9. In the end, the learned counsel for the petitioner drew attention of the Court to the impugned order dated 14.2.2003 and submitted that adjournment application having been rejected on the ground that there was none to press that application is a sort of penalties visited upon the petitioner for no fault of the petitioner. In para 3 of the affidavit, it is clearly stated that .the counsel for the petitioner had moved adjournment application. In Rafiq v. Munshilal, AIR 1981 SC 1400, the Apex Court held that as per the present adversary legal system, if a client selects his advocate, briefs him and pays him his fee, he can remain supremely confident that his lawyer will look after his interest and such an innocent party should not be punished for the negligence of his lawyer.

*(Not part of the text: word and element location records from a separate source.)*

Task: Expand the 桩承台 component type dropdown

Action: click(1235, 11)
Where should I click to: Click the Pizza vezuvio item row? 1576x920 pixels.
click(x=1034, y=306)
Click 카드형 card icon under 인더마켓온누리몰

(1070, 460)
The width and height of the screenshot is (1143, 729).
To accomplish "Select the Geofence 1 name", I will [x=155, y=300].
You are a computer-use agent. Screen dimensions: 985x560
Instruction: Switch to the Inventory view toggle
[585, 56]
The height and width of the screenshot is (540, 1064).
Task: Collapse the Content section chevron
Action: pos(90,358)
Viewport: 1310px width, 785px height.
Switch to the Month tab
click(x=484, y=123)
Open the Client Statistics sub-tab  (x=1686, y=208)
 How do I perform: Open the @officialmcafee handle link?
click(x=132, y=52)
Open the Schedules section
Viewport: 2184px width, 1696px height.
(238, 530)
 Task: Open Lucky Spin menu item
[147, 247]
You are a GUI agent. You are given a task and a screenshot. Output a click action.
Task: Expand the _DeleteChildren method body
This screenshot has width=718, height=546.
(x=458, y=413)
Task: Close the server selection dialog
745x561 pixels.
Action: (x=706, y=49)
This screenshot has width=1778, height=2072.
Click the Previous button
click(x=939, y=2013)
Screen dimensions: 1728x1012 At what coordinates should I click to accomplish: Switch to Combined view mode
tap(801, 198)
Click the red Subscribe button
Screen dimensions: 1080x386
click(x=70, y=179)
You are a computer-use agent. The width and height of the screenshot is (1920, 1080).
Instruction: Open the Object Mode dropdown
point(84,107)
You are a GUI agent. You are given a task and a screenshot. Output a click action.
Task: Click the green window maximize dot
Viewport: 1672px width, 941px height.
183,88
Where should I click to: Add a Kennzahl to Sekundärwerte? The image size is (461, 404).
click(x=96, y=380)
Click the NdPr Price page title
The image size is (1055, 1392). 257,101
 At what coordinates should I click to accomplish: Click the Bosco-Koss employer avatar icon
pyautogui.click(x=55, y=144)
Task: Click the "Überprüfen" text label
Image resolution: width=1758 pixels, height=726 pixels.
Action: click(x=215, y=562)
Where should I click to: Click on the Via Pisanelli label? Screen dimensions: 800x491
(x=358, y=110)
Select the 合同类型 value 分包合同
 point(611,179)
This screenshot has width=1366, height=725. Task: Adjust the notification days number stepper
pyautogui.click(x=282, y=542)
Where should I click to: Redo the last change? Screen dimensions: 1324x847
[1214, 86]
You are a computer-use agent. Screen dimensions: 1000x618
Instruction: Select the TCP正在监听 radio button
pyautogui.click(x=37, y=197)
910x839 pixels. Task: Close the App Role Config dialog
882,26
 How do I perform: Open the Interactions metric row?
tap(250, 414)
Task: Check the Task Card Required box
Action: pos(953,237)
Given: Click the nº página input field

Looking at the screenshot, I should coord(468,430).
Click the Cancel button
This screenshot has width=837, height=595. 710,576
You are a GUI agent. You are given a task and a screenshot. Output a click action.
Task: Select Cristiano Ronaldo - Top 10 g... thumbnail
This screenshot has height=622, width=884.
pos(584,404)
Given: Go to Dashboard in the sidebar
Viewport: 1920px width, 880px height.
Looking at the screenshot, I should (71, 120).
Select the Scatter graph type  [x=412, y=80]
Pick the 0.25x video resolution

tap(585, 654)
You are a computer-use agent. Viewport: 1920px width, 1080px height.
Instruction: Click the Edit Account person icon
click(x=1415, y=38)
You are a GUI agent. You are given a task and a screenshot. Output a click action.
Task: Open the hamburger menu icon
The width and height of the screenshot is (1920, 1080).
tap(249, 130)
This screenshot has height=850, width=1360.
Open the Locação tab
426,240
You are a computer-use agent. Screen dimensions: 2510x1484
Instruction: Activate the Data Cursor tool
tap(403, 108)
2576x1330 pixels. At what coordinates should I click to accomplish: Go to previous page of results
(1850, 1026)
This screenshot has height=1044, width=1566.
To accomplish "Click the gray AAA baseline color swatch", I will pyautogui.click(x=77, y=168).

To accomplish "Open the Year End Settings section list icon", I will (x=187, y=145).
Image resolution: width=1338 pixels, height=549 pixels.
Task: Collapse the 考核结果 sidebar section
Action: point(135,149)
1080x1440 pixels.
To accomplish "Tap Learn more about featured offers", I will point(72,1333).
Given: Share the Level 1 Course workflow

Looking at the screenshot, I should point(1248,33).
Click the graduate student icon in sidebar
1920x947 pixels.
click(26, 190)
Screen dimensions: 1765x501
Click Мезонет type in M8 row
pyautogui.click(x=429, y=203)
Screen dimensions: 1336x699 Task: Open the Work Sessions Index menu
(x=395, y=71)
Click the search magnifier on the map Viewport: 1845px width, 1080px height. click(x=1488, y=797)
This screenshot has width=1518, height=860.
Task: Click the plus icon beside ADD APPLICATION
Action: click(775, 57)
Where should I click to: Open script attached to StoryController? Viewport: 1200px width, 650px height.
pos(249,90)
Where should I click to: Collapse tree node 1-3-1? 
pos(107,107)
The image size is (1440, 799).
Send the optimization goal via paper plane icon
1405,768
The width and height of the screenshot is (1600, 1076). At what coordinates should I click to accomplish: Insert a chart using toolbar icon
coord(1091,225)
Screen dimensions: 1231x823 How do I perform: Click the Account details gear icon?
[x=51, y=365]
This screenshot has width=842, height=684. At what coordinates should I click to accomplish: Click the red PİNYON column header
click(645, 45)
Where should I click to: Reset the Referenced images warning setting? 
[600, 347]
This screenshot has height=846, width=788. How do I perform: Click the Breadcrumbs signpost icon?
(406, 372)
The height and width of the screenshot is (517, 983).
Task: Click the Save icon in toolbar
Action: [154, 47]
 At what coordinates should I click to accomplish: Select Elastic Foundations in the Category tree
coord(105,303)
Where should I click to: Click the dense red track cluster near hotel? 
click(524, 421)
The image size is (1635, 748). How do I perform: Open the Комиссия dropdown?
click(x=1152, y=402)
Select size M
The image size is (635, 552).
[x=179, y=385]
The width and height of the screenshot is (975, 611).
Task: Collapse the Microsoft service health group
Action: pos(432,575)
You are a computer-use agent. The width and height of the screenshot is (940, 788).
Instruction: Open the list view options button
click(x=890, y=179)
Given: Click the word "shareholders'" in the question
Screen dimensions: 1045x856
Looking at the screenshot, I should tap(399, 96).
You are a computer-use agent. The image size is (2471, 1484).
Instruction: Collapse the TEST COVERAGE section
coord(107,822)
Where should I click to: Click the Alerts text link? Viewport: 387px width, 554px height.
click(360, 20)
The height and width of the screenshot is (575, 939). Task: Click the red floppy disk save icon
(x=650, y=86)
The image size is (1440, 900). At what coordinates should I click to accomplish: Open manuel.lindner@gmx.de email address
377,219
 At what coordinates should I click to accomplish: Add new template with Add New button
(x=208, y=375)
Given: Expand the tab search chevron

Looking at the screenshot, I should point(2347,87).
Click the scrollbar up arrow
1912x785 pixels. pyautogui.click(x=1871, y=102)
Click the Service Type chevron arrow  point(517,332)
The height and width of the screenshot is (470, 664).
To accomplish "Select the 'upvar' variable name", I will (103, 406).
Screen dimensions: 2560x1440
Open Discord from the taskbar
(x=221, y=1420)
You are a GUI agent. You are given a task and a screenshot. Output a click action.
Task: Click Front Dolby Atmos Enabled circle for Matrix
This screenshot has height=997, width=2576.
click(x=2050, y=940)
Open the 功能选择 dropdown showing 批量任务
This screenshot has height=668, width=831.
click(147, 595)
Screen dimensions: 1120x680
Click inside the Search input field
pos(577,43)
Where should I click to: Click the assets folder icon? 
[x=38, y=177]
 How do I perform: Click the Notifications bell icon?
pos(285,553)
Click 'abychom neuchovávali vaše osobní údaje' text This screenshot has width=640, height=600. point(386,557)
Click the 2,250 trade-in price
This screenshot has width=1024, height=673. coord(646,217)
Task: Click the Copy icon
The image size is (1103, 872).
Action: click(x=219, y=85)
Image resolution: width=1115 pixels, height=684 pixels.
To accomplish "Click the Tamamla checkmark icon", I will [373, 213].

By this reckoning, the view of the court below in dismissing the claim petition and subsequently in rejecting the applications for recall/restoration and for condonation of delay cannot be countenanced in law and the orders are liable to be quashed.

10. As a result of foregoing discussion, the petition succeeds and is allowed. In consequence, the impugned orders dated 14.2.2003 and 4.2.2004 passed by the Motor Accident Claims Tribunal/Additional District Judge (Court No. 17) are quashed. As a necessary corollary, the Motor Accident Claim Case No. 37 of 2002 shall stand restored to its original number. In the facts and circumstances of the case, it is directed that the District Judge, Meerut shall hear and decide the M.A.C. No. 37 of 2002 will recall the case to his Court and decide the said case expeditiously preferably within four months from the date of presentation of a certified copy of this order.